Hawa hangat it uterus terasa dan sekarang tatapanku bisa menangkap seseorang yang sedang di dekatku. Entah apa yang telah terjadi, aku pun tidak tahu. Seingatku, aku melajukan mobil ke arah kampus dengan kecepatan standar. Sampai ke kampus, aku meraih bekal yang disiapkan Mama untukku. Aku membuka pintu mobil dan membiarkan AC mobil tetap menyala.

Di saat itu, aku terus saja memikirkan Mama. Memikirkan mimpi yang terus terngiang di pikiranku. Dari semalam, aku pun terus memikirkan itu sampai-sampai kesedihan menyelimuti hatiku. Tak lama, hawa dingin menghampiri tubuhku. Hawa dingin itu lebih tinggi dibandingkan dengan suhu AC yang kuhidupkan saat itu. Aku mencoba melihat sekitaranku yang kudapati hanya manusia yang berlalu-lalang di parkiran tempat mobilku berada. Singatku pun, ada dua orang yang menegurku dan mengajakku bicara. Mereka adalah Diego dan Faeyza. Faeyza mengajakku ke ruangannya, tapi tubuhku masih terus merasakan hawa dingin yang terus saja menusuk tubuhku. Sampai, aku tak tahu lagi apa yang kurasakan dan apa yang terjadi setelahnya.

Kini, aku merasakan hawa yang sangat hangat dan nyaman berada di dekatku. Ternyata, hawa itu datang dari tubuh pria yang sedang kucoba untuk menghindar darinya. Ia berdiri tepat di depanku. Ia mendangakkan wajahku menghadap ke arah wajahnya dan melihat dalam ke mataku. Sepertinya … ia berniat melakukan sesuatu? Dengan cepat aku mencegat tangannya yang hendak melakukan aksi yang kuketahui niatnya. Ia masih memandang tepat di manik mataku. Pandangan kami beradu dan terkunci. Mata hitam pekat dan tajam namun lembut itu membuat aku seketika terkesima. Jantungku tiba-tiba berdetak lebih cepat dari biasanya. Hawa hangat terus saja menjalar di tubuhku. Mataku tidak bisa berpaling dari mata hitam milik Faeyza.

“Ze!!”

Suara itu memanggil namaku. Tapi entah kenapa tiba-tiba saja tenggorokanku sangat sakit seperti ada biji kedongdong yang tersangkut di sana. Aku tidak bisa mengeluarkan kata-kata apa pun.

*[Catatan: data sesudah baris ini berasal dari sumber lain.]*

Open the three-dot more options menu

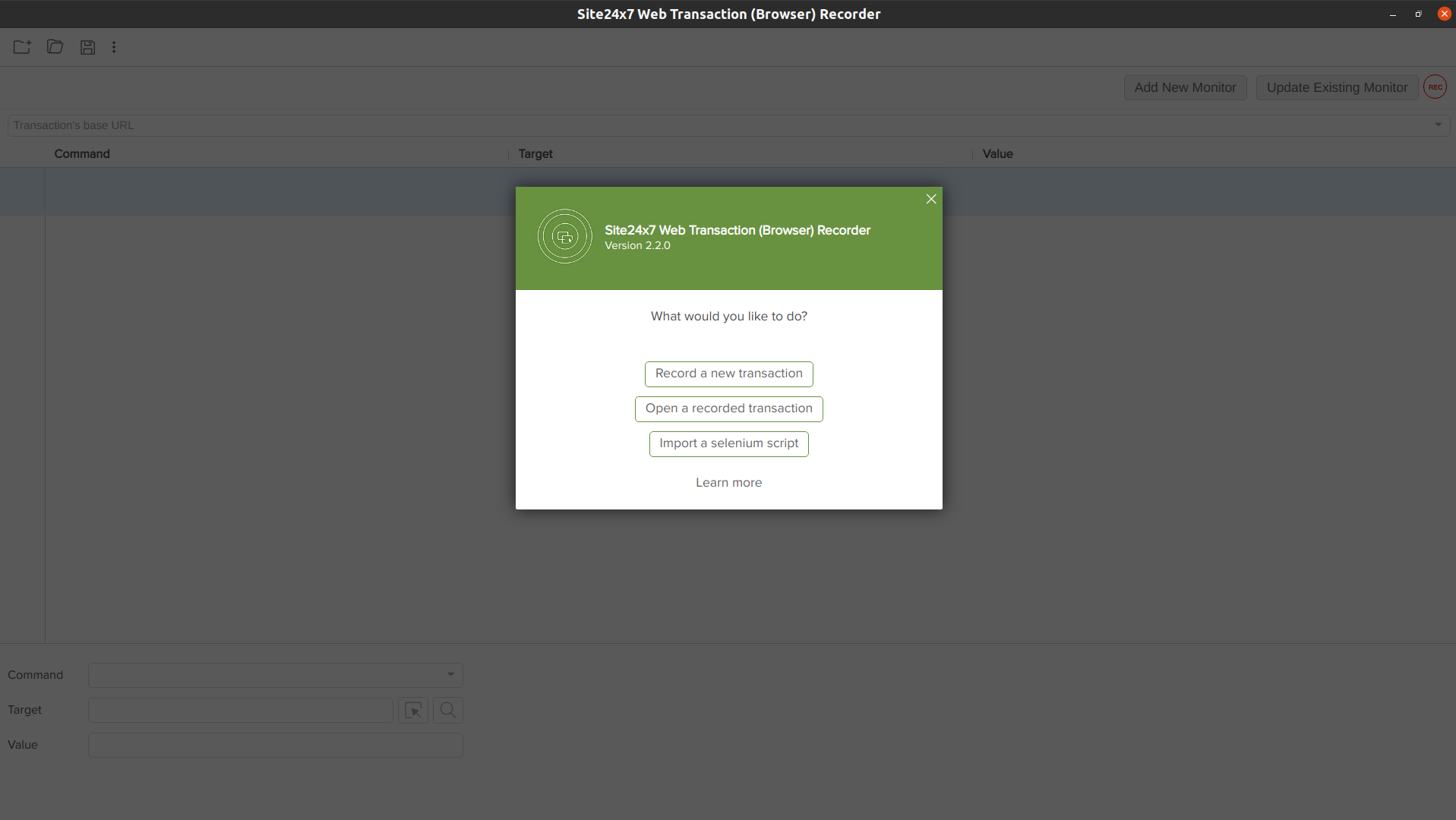(114, 47)
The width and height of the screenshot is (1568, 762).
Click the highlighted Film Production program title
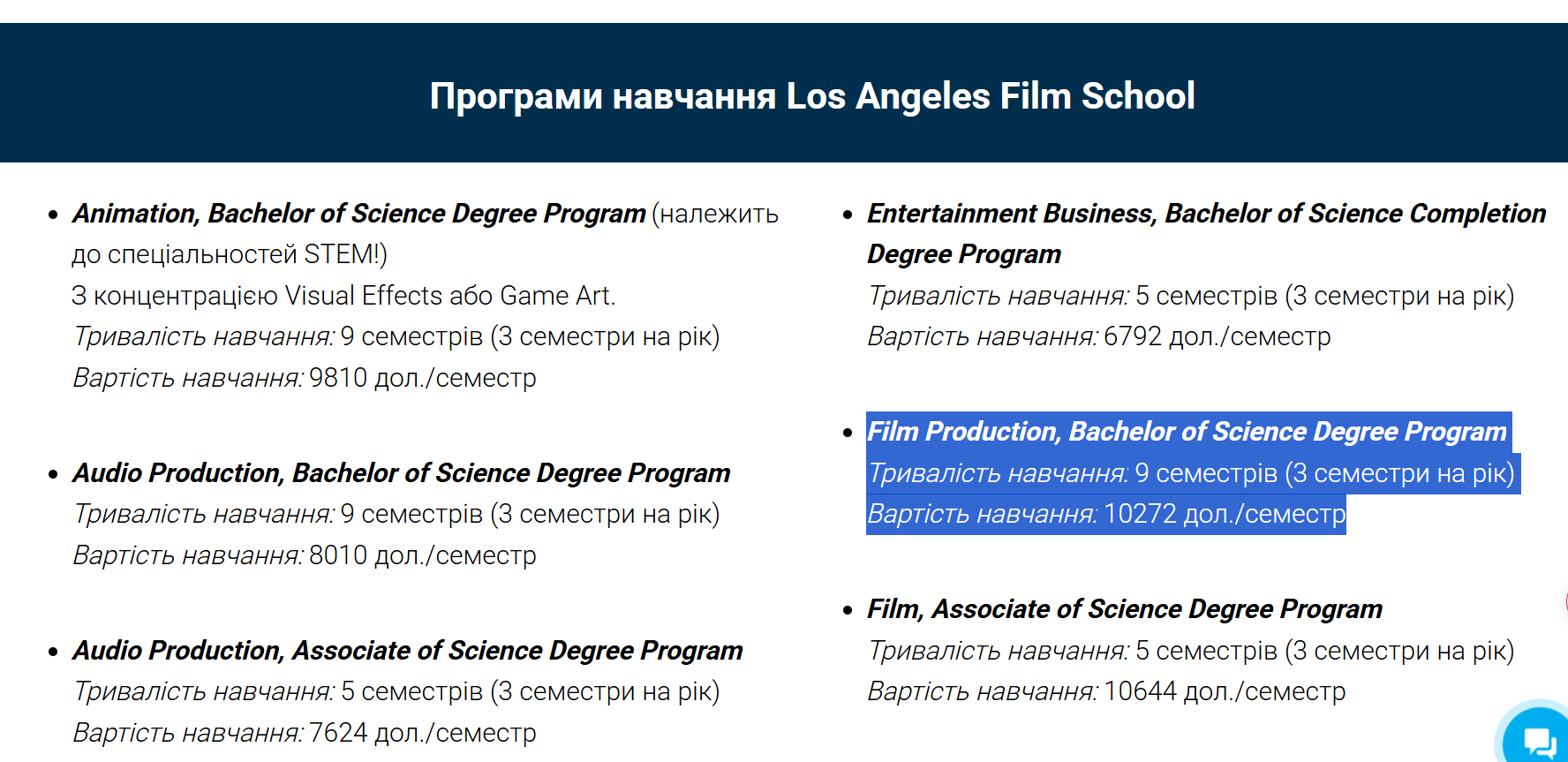click(x=1186, y=432)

“Ze!” panggilnya lagi dengan suara lembutnya. Aku terus menatap matanya. Sampai ….

“Aku cinta kamu, Faey!!”

“Aku juga cinta kamu, Dinda.”

“Tetaplah terus bersamaku.”

“Selalu!”

“Nabil! Gue hamil!

“Gue akan bertanggungjawab kok.”

“Tapi, gue harus bilang apa sama Faeyza? Gue pacar dia, Bil!”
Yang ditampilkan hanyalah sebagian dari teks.